#### [Exercise description]
Whenever a line below includes the string "Select", show it.

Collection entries

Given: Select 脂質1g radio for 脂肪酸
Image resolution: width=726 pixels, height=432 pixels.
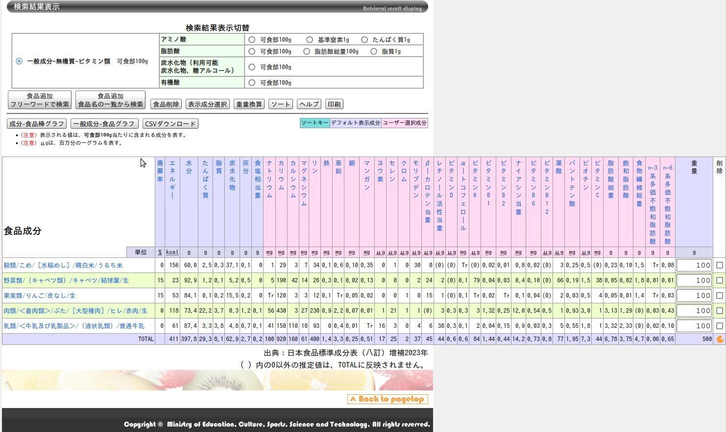Looking at the screenshot, I should (x=374, y=51).
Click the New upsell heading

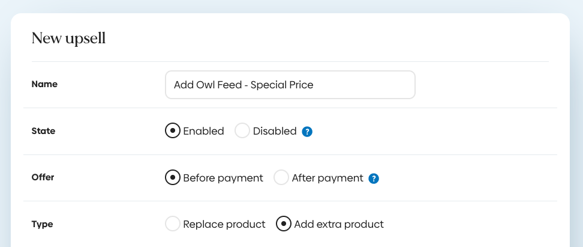click(68, 39)
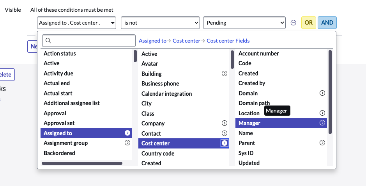Screen dimensions: 366x186
Task: Open the Assigned to . Cost center field dropdown
Action: click(x=77, y=23)
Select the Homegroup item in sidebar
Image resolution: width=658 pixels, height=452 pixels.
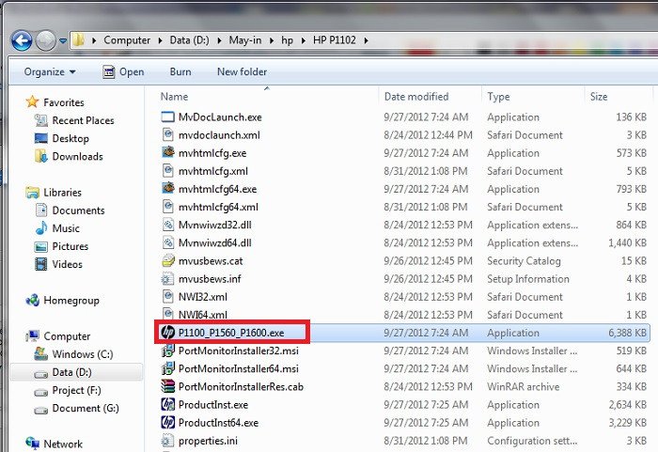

#### [Solved exercise]
Given: Select 脂質1g radio for 脂肪酸
Select the Homegroup item in sidebar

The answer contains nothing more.